### Activity
Search the entries below for the string "agent" and copy the lines that hold it.

The data START

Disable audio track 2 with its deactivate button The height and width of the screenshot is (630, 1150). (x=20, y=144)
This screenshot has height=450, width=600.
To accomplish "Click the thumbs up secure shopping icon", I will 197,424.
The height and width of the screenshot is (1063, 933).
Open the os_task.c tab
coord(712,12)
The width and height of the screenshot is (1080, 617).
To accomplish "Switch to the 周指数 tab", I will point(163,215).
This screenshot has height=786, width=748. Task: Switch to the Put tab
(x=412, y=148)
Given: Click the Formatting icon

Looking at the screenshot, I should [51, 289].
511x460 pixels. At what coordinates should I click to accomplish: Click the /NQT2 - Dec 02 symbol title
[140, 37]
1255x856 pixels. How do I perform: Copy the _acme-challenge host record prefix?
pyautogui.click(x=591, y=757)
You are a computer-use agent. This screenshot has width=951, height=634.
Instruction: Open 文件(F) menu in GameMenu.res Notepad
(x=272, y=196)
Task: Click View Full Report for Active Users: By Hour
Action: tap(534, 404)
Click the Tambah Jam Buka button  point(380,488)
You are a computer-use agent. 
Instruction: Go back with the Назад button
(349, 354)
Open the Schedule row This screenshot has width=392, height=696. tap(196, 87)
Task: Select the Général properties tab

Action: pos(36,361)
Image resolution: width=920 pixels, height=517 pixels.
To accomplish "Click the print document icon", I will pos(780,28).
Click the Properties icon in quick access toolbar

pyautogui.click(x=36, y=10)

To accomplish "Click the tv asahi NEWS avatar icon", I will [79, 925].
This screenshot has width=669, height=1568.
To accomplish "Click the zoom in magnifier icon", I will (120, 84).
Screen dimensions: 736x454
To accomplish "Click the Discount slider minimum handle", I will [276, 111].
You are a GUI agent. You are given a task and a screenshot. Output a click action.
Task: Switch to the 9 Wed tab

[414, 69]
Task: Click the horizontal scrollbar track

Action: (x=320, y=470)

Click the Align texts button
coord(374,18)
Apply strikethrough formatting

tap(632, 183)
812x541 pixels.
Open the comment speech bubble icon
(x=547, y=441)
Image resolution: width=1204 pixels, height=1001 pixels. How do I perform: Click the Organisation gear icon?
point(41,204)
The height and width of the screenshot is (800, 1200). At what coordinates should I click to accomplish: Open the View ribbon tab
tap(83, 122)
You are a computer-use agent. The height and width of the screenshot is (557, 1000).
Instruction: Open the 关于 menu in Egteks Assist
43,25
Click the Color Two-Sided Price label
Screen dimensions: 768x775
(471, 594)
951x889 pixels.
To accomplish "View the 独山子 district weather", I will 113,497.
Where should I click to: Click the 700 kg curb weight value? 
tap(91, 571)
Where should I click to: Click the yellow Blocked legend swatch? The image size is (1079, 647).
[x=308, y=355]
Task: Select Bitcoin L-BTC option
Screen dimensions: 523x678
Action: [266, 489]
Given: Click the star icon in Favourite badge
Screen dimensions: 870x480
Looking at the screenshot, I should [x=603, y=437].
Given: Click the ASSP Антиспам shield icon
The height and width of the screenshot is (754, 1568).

The data END

### Answer area
You are a computer-use agent. This screenshot has width=951, height=634.
You are a computer-use agent. 
You are a GUI agent. You are given a task and a screenshot. Output a click action.
You are a computer-use agent. The height and width of the screenshot is (557, 1000).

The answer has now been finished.